■ **Assigned task A**
From the face categorization abstract, write out everything from "Copyright © 2025" down to "conflict of interest.".
■ **Assigned task B**
List each keyword that the face categorization abstract gives.

Impaired rapid neural face categorization after reversing long-lasting congenital blindness
- PMID: 40339407
- DOI: 10.1016/j.cortex.2025.04.007
Impaired rapid neural face categorization after reversing long-lasting congenital blindness
Abstract
Transient early visual deprivation in humans impairs the processing of faces more than of other object categories. While configural face processing and face individuation appear to be largely impaired in sight recovery individuals following congenital visual deprivation, their behavioral ability to categorize stimuli as faces has been described as preserved. Here we thoroughly investigated rapid automatic face categorization in individuals who had recovered sight after congenital blindness. Eighteen participants (6 women, 12 men) who had undergone congenital cataract reversal surgery participated in a well-validated electroencephalographic (EEG) experiment with fast periodic visual stimulation (FPVS) to elicit automatic neural face-categorization responses from variable natural images. As normally sighted controls (N = 13) and individuals with reversed developmental cataracts (N = 16), congenital cataract reversal individuals exhibited clear neural face-categorization activity. However, their neural face categorization responses were significantly weaker and delayed. These observations show that previous behavioral studies with explicit tasks lacked sensitivity to uncover altered face categorization in sight-recovery individuals with a history of congenital cataracts. This indicates that early experience is necessary for categorization too. We speculate that altered neural correlates of face categorization result from a lower selectivity of face-selective areas of the ventral occipito-temporal cortex, impeding higher-order face processes such as face identity recognition.
Keywords: Congenital cataract; EEG FPVS; Face categorization; Sensitive period; Sight-restoration.
Copyright © 2025 The Author(s). Published by Elsevier Ltd.. All rights reserved.
Conflict of interest statement
Declaration of competing interest The authors declare no conflict of interest.

■ **Material provided**

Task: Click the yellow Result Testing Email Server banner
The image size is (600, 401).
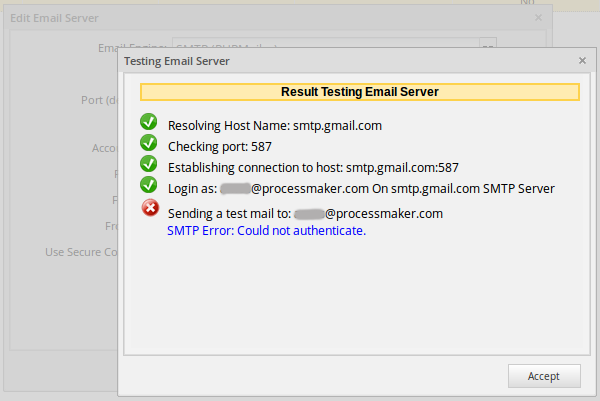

■ **Exercise solution A**
Copyright © 2025 The Author(s). Published by Elsevier Ltd.. All rights reserved.
Conflict of interest statement
Declaration of competing interest The authors declare no conflict of interest.

■ **Exercise solution B**
Congenital cataract
EEG FPVS
Face categorization
Sensitive period
Sight-restoration